(Required work): Each line of the records that holds "Select" should be shown in full.

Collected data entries
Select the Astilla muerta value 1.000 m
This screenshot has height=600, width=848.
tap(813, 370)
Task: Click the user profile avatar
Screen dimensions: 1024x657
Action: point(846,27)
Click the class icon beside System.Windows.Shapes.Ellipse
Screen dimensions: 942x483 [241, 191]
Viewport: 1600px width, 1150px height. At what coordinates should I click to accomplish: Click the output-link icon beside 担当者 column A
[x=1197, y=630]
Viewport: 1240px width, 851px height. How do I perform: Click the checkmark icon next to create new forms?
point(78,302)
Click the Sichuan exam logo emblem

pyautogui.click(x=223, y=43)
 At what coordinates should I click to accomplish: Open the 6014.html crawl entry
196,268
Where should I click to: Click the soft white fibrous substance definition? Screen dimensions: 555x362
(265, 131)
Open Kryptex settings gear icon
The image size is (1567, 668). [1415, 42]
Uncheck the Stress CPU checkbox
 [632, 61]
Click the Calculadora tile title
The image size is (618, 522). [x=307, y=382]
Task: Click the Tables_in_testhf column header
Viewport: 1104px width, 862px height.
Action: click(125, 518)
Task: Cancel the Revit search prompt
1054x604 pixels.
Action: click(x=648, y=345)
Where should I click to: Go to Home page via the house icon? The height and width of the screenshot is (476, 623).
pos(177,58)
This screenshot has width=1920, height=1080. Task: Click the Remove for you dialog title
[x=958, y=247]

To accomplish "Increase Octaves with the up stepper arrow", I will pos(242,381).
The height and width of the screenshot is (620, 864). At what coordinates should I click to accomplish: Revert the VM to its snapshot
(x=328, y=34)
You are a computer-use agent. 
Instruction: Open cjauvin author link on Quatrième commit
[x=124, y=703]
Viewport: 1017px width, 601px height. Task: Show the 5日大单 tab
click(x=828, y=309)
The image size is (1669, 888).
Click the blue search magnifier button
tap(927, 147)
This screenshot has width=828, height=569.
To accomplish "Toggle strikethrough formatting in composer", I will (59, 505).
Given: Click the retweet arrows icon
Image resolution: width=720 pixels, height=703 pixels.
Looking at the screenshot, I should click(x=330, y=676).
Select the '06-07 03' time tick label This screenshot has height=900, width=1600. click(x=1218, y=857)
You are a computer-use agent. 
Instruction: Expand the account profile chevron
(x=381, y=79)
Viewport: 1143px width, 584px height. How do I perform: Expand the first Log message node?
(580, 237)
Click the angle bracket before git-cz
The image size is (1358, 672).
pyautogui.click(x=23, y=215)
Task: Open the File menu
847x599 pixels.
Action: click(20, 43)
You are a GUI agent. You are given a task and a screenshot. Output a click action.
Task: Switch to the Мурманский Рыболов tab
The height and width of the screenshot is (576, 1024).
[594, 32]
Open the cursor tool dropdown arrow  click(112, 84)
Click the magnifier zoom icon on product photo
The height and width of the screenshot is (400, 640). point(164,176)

(Result below):
Select the Astilla muerta value 1.000 m
Select the '06-07 03' time tick label This screenshot has height=900, width=1600. click(x=1218, y=857)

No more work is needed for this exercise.